[Source data]
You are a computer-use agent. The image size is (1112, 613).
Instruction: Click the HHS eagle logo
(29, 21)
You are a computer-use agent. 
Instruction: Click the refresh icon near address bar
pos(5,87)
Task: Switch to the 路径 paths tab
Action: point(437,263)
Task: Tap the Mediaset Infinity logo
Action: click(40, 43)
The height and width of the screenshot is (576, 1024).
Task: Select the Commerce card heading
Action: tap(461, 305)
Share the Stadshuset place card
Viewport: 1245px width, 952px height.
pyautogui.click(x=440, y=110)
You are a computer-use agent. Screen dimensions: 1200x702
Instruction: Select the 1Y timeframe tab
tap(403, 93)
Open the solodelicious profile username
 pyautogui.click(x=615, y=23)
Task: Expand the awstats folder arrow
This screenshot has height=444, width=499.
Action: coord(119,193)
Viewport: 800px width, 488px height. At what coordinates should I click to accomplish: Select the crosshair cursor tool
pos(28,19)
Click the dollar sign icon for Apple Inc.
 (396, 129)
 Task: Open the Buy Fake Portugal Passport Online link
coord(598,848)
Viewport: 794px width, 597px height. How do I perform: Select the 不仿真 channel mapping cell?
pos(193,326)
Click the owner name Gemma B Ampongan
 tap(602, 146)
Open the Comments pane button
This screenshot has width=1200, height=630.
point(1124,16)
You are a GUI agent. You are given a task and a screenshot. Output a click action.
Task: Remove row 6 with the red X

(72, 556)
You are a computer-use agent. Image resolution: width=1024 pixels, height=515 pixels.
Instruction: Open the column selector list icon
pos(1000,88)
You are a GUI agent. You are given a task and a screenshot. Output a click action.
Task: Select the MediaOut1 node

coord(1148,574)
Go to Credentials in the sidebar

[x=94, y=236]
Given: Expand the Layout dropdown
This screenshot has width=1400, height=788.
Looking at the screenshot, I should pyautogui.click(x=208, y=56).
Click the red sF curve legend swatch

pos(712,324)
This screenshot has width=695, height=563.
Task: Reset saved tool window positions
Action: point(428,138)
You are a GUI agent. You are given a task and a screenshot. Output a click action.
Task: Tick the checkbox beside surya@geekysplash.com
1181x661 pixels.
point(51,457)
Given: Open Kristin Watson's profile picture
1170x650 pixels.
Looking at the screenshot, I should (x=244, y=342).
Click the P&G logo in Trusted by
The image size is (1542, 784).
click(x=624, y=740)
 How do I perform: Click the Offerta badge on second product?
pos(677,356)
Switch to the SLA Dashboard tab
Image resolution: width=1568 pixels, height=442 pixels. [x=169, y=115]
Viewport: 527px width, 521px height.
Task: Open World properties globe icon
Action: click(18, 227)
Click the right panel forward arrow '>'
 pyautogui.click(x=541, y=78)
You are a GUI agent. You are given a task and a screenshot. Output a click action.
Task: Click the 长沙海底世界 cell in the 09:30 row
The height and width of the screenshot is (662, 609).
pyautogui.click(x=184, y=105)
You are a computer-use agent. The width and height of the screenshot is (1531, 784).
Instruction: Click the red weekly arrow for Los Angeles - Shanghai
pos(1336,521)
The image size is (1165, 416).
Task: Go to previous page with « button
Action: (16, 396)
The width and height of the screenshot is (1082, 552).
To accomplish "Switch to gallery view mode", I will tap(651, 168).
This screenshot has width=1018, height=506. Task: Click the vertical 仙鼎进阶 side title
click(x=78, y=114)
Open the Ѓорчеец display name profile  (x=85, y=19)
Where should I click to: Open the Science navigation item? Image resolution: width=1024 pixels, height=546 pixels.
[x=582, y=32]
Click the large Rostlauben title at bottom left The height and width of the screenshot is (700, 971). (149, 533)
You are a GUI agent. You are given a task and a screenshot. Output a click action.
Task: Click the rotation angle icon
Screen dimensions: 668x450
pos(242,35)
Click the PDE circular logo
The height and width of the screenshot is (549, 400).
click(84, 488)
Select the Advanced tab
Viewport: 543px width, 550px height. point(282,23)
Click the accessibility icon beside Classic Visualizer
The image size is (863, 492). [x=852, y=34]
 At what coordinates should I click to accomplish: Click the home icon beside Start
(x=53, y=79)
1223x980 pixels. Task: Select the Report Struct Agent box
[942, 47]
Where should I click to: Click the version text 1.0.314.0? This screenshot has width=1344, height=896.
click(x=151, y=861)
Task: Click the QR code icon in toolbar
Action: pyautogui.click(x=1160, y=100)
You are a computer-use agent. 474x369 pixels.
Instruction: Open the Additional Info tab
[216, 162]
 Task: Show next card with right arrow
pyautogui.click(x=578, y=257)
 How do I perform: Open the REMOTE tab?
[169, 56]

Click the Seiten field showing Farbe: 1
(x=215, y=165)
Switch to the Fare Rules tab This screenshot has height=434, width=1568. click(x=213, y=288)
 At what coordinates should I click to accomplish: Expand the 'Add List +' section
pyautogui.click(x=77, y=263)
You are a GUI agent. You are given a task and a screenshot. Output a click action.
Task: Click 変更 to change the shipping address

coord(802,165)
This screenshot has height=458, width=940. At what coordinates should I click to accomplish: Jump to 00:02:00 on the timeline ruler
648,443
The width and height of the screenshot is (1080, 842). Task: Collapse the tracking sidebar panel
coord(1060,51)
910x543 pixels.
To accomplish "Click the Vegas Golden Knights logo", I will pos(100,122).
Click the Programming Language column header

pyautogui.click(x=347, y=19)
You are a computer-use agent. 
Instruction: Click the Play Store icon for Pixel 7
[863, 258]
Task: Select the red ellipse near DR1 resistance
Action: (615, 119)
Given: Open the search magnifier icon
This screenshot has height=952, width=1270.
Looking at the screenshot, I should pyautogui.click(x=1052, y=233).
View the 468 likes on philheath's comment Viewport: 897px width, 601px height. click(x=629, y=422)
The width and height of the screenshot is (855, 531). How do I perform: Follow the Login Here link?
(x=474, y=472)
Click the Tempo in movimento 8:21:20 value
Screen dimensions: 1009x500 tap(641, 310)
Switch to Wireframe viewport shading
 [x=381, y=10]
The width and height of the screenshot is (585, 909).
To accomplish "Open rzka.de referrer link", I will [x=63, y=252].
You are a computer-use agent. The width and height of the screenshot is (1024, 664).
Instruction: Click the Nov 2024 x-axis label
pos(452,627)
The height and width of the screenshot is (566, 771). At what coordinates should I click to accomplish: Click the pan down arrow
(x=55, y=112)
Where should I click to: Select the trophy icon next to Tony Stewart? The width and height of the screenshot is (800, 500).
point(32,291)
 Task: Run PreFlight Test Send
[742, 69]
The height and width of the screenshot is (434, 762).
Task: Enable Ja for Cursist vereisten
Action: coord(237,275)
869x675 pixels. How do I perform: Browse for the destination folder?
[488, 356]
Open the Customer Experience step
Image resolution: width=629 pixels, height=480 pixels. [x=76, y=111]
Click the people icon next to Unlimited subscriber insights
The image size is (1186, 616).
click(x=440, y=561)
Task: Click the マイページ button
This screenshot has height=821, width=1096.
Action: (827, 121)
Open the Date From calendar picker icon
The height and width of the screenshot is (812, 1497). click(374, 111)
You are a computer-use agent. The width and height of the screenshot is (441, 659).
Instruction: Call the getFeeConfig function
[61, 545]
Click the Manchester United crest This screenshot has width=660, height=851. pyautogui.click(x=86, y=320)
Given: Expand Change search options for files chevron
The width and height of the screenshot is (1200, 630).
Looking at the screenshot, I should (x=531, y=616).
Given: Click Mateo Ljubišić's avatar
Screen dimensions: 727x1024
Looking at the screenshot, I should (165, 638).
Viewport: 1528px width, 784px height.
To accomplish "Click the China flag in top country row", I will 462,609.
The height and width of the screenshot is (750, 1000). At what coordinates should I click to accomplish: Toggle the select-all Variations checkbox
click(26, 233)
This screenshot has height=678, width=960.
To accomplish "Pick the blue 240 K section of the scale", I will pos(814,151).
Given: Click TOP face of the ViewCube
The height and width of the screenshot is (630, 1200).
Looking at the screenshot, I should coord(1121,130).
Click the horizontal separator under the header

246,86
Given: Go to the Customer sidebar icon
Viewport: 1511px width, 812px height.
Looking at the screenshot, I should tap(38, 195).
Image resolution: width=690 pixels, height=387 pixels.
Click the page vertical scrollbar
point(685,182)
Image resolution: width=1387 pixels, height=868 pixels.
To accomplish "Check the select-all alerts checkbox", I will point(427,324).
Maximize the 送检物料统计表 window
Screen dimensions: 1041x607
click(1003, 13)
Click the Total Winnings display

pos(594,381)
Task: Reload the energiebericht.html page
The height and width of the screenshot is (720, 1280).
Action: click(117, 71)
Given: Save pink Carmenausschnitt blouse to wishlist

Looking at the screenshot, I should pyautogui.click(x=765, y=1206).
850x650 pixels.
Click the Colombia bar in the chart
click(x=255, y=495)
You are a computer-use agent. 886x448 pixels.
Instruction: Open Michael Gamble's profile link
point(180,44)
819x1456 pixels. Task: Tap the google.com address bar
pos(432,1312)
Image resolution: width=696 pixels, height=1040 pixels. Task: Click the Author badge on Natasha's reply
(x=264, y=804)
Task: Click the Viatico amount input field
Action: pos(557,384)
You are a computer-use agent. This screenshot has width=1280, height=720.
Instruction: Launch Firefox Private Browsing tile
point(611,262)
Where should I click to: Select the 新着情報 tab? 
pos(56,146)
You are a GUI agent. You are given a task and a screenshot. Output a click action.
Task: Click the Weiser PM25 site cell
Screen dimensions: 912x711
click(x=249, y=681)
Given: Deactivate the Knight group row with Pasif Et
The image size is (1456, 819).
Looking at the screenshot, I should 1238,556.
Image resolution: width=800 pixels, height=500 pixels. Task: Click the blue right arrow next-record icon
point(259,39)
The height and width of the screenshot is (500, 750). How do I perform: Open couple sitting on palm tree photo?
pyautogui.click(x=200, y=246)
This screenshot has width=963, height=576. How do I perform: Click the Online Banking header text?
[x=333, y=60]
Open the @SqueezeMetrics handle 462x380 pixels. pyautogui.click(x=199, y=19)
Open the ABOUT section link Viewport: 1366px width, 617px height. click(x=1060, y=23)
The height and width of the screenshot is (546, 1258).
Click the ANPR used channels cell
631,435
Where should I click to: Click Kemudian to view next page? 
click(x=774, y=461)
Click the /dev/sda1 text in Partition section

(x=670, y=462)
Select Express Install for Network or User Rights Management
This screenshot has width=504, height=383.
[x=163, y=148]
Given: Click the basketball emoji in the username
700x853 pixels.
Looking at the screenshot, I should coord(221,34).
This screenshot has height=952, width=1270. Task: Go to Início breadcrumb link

* Work instructions *
Looking at the data above, report how many of its lines include the word "will". The number alone is the answer.

* Written answer *
6